> _Exercise prompt_: All that is needed is every line of the listing below that has "agent".

> _Source data_:
[Start of Attachment]

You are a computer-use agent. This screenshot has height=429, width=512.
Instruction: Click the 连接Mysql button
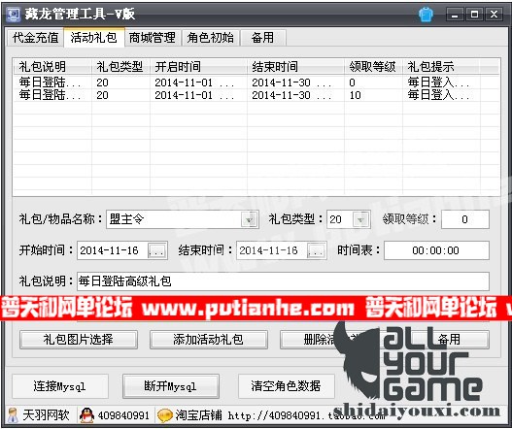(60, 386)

[End of Attachment]
[Start of Attachment]

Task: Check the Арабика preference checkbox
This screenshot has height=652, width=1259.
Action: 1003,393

[End of Attachment]
[Start of Attachment]

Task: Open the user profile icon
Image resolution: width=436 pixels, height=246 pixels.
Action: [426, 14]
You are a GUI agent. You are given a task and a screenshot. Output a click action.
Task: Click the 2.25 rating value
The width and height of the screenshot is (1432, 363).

[End of Attachment]

> _Output of the task_:
You are a computer-use agent. This screenshot has height=429, width=512.
You are a GUI agent. You are given a task and a screenshot. Output a click action.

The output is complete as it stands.